Custom Signature and Ground Truth Reference

Please make sure the first column contains gene identifiers matching the bulk sample.

Deconvolution

Choose a deconvolution method to run a deconvolution with omnideconv. In total omnideconv offers 11 deconvolution algorithms. Each method builds a custom gene expression signature internally or, if applicable, you can choose to provide a custom one. The results can be visualized below and you can select multiple deconvolutions to be plotted at the same time. In addition you can inspect the results and available signatures in table form further below.

Signature Exploration

This module can visualize and compare the available signatures. Multiple metrics and plots are available. The prominently placed heatmap is interactive and allows you to select fragments of a signature for a more in depth analysis in the plot and the table below. To compare the gene sets of multiple signatures the UpSet Plot at the end of this module can be utilized.

Signature Refinement

If required this module offers four functions to further subselect genes and enhance signature quality. Before a refinement a signature should be loaded on the right side and needs to be saved by a new name afterwards. For benchmarking purposes it is also possible to rename cell types.

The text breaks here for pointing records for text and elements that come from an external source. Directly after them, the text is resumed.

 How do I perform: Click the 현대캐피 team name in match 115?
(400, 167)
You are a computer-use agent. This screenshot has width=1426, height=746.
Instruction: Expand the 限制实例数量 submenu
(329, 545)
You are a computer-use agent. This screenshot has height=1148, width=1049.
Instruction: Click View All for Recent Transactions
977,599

  1. Remove Sequencing Artifacts Too many zeros in expression values of a gene across cell types can indicate a sequencing error. For this refinement you can choose the maximum percentage of zeros to be allowed for each gene. All other genes get discarded. It is recommended to use this function early in the refinement process as genes expressed in this manner get scored extraordinary high be the genes scores applied in the third function.

  2. Remove genes expressed not specific enough This function works by dividing the expression range of each gene in three equal parts and assigning the expression values to one of the bins “high”, “medium” and “low”. With the parameter (default=1) you can select the maximum number of cell types a gene is allowed to be expressed in the “high” bin. For example, when running with the parameter set to 1 each gene is only allowed to be expressed in the highest bin in only 1 cell type. All other cell types need to fall into “medium” or “low” categories for this gene. All genes not fulfilling this requirement are removed from the signature.

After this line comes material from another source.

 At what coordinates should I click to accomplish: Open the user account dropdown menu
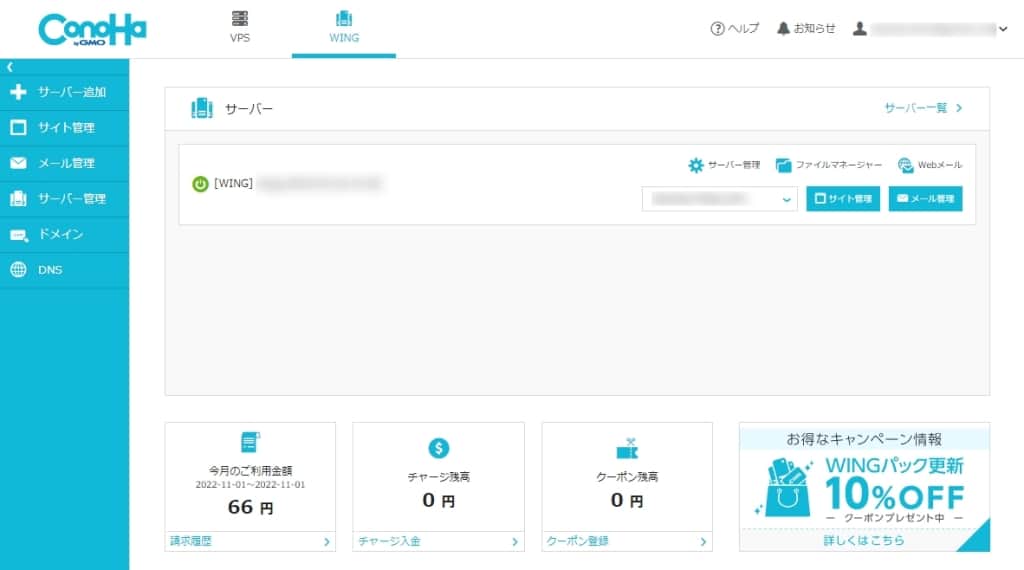pyautogui.click(x=1003, y=30)
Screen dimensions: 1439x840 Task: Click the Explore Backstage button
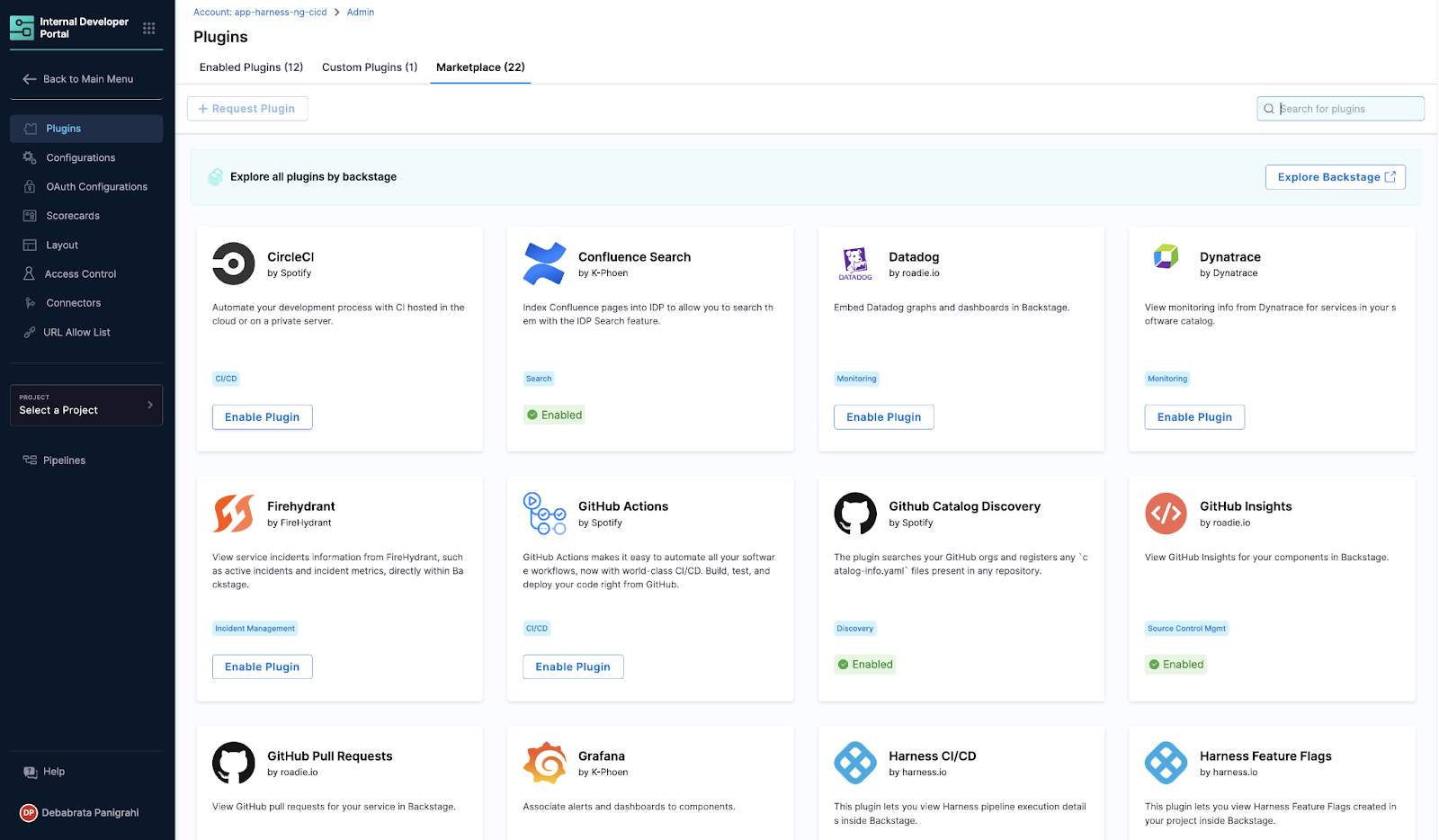(x=1335, y=177)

  3. Select best scored genes for each cell type For each cell type select a fixed amount of best scored genes. As scores Entropy and Gini Index can be applied. Both scores can be seen as heatmap annotation in the signature exploration and refinement module. The scores are used to quantify how cell type specific the expression of a gene is. The expression of a gene mainly in one cell type will result in low entropy values and a high Gini index.

Benchmark

To test deconvolution performance and compare methods or signatures the benchmarking module offers three different plots. For benchmarking a ground truth of the deconvoluted bulk sample is necessary and can be obtained from a SimBu simulation or by directly uploading a reference file in the Data Upload module. While only one reference file can be chosen multiple deconvolution results can be benchmarked at the same time.

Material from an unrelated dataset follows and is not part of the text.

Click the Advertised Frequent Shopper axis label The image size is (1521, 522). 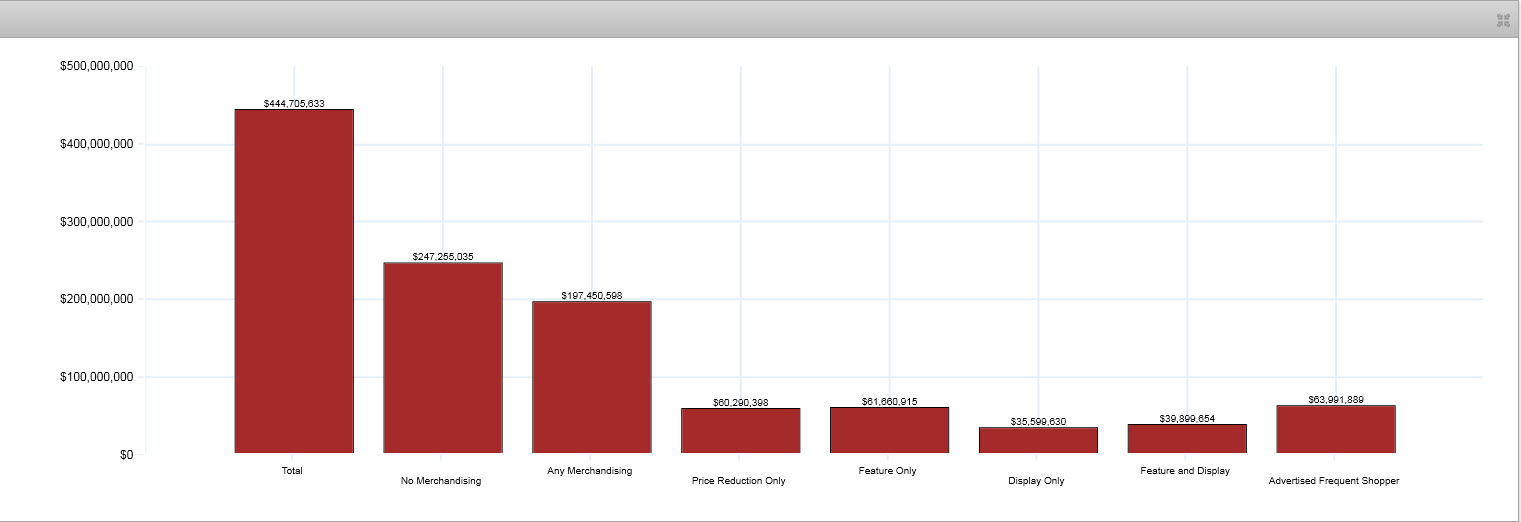[1333, 481]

This module offers a scatterplot visualizing the true vs estimated cell fractions. The result is better if it appears closer to the black line (identity line). In addition the correlation between the datasets and a Root Mean Square Error (RMSE) heatmap or boxplot can be displayed.

Further information

The code for omnideconv, SimBu and DeconvExplorer can be found on github and is linked above.

An interactive tour can be started in the menu bar at the top.